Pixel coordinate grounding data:
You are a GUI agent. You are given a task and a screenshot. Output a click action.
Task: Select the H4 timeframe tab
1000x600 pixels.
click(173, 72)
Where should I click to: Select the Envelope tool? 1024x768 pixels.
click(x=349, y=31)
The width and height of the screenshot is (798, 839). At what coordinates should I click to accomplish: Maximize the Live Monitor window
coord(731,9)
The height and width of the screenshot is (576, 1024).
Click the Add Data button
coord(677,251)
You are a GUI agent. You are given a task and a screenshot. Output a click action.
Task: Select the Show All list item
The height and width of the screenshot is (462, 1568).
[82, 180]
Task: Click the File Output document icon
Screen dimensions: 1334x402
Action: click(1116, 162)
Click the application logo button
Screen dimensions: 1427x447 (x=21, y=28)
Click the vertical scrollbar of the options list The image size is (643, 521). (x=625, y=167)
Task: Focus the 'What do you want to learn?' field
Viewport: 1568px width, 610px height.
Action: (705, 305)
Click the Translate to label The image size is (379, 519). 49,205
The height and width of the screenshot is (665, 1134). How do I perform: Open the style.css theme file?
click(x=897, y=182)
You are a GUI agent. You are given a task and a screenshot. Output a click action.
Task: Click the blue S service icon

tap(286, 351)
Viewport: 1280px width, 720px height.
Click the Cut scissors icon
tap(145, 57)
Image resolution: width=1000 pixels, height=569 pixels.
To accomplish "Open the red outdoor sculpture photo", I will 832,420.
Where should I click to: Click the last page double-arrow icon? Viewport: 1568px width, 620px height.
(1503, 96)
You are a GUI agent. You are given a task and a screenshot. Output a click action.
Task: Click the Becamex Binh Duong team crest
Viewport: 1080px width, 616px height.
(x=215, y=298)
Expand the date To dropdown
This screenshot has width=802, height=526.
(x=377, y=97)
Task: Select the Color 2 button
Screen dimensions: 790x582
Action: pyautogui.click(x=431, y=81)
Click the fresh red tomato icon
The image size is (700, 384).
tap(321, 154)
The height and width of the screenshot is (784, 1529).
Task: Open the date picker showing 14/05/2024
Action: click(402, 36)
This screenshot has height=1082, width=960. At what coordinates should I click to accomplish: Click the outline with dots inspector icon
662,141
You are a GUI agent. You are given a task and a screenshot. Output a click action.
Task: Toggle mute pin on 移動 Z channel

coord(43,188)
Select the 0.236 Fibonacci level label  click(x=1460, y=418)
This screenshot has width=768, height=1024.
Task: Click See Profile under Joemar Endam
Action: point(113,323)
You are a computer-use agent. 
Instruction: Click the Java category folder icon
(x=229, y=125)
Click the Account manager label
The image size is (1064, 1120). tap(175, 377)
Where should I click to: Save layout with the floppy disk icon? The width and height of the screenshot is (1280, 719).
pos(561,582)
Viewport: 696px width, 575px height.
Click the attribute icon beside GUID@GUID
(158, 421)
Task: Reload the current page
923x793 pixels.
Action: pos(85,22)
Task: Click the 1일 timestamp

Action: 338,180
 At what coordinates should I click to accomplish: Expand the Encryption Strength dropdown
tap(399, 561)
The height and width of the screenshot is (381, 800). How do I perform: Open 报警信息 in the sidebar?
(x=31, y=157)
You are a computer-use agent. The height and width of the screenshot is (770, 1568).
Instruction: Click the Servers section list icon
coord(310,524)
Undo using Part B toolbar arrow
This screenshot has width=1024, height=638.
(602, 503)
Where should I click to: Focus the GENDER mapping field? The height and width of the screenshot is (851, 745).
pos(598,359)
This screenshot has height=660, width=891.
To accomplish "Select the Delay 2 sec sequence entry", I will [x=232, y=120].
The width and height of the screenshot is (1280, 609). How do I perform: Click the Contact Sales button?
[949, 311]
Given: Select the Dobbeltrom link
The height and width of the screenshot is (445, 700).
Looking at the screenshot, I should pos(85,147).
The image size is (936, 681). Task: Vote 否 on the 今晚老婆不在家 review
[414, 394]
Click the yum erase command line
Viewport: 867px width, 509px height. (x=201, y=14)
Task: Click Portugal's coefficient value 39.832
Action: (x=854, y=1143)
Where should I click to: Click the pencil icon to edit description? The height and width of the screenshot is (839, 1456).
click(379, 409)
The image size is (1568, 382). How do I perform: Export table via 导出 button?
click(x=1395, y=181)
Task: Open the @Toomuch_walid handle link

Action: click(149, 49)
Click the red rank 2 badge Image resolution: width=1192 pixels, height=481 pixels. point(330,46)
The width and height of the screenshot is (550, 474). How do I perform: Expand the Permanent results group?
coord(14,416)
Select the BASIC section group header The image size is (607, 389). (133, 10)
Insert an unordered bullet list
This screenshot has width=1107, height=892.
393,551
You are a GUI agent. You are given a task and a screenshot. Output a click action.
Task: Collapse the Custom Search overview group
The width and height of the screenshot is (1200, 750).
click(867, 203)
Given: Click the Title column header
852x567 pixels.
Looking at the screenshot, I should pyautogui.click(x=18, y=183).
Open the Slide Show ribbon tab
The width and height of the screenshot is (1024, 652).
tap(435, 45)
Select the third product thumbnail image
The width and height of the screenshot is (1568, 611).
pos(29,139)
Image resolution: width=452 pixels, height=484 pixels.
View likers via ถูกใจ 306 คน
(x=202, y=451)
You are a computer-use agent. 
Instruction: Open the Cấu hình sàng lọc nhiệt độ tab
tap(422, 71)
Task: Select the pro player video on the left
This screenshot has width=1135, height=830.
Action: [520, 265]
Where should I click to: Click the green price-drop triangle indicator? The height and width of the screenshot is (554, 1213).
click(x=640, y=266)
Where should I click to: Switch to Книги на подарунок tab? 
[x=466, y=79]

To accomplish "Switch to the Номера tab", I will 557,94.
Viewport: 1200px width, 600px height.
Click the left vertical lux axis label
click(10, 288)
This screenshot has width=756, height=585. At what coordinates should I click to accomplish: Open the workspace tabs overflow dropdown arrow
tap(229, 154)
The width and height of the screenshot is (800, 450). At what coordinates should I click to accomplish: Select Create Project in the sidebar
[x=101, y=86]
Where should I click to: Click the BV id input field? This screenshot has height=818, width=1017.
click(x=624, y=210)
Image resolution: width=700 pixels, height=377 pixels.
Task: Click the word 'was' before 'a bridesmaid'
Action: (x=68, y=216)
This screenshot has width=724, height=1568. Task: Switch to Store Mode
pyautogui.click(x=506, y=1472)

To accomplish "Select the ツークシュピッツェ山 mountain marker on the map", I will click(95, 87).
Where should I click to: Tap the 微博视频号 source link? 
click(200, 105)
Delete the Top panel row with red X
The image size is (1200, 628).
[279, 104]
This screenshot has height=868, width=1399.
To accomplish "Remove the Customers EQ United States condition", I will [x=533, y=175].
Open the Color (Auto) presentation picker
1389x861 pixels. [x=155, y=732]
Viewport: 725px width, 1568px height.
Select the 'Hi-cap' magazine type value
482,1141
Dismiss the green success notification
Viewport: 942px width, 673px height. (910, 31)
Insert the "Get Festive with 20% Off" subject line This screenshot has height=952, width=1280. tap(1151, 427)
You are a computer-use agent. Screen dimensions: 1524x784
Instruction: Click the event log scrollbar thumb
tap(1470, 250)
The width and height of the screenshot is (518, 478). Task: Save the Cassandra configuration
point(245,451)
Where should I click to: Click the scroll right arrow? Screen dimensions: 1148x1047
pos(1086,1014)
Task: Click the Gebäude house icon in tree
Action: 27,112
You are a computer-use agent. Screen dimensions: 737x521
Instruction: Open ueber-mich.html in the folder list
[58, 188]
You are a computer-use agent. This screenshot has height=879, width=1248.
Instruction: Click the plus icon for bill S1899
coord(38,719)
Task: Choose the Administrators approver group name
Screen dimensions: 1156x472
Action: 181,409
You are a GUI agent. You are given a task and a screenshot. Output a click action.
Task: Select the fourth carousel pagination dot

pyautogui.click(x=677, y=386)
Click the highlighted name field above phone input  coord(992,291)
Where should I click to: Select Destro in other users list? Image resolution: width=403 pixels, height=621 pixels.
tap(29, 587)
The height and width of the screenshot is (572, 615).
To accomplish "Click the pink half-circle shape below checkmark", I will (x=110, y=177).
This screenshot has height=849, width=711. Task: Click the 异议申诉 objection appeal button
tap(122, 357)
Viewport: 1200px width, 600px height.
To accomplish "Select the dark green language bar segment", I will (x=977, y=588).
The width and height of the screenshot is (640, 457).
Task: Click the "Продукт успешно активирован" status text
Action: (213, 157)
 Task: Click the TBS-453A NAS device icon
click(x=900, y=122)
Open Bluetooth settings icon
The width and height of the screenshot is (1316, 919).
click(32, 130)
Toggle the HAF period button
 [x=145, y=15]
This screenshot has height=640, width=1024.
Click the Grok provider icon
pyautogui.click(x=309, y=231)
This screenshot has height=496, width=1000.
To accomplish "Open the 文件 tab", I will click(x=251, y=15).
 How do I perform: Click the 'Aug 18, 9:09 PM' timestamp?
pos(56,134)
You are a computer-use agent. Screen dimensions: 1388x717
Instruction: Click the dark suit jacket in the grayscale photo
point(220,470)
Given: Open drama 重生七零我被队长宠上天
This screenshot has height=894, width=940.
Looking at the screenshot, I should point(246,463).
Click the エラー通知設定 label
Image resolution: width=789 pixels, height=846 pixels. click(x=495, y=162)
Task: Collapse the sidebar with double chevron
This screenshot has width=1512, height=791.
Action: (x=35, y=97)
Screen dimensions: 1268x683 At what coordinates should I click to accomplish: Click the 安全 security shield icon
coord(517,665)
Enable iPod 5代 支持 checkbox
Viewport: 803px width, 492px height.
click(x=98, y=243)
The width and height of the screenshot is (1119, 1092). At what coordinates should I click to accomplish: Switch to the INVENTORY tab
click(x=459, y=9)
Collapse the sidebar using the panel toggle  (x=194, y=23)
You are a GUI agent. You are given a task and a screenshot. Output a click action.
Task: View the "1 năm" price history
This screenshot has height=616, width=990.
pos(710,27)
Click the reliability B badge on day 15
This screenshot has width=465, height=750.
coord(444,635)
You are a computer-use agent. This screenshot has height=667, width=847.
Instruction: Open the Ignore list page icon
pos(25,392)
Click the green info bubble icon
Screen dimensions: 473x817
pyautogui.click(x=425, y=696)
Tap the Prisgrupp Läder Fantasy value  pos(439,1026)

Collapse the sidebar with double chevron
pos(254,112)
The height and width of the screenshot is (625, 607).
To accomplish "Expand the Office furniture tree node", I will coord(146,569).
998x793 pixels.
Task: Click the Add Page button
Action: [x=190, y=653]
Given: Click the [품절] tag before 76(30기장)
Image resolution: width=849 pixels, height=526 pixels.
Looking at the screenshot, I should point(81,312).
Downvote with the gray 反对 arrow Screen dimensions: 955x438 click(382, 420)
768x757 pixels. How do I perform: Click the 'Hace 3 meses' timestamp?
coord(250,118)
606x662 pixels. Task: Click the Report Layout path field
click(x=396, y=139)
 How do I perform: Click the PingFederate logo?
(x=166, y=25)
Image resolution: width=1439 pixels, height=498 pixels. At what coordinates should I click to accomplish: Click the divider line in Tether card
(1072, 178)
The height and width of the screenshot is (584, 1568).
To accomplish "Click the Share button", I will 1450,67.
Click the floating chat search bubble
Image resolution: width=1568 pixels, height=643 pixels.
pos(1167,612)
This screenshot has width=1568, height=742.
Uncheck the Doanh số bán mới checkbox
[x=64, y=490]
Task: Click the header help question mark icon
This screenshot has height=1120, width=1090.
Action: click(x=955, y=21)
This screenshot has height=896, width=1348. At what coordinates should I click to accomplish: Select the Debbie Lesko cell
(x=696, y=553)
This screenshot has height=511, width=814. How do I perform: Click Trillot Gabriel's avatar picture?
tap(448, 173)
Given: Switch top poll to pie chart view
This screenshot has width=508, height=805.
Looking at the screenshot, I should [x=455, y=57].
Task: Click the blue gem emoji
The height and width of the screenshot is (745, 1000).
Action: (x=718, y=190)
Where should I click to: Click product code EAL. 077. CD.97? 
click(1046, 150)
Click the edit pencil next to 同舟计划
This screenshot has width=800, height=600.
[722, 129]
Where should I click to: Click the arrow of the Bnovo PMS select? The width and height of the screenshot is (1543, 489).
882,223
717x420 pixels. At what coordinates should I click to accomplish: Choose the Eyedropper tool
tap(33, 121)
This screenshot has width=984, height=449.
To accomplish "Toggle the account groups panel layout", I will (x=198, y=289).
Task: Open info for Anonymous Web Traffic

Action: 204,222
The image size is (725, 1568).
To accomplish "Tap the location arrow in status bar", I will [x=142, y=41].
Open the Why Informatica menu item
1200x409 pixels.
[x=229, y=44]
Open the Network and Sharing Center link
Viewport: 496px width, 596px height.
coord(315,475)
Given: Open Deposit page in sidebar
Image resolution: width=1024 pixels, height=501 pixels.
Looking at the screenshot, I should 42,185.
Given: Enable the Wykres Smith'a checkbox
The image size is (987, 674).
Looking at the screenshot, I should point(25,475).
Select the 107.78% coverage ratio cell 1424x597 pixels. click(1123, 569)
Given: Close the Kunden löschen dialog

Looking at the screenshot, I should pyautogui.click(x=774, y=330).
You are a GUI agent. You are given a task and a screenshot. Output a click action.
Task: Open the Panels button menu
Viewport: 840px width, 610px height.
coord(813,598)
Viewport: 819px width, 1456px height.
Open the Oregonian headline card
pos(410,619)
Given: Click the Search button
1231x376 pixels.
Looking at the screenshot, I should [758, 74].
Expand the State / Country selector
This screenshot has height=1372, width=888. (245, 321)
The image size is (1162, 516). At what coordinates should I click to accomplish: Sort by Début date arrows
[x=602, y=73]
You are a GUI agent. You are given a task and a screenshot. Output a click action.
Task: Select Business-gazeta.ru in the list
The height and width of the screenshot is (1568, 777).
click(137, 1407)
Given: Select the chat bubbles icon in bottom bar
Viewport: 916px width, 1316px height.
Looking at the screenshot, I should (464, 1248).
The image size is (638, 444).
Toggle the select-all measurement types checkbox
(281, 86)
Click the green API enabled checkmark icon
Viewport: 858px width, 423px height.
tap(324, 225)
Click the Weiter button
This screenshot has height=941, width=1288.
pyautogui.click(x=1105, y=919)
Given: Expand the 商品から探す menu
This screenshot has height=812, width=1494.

Task objective →
Which lines of the data contain the string "Insert"? Copy each one.

Solved problem →
Insert an unordered bullet list
Insert the "Get Festive with 20% Off" subject line This screenshot has height=952, width=1280. tap(1151, 427)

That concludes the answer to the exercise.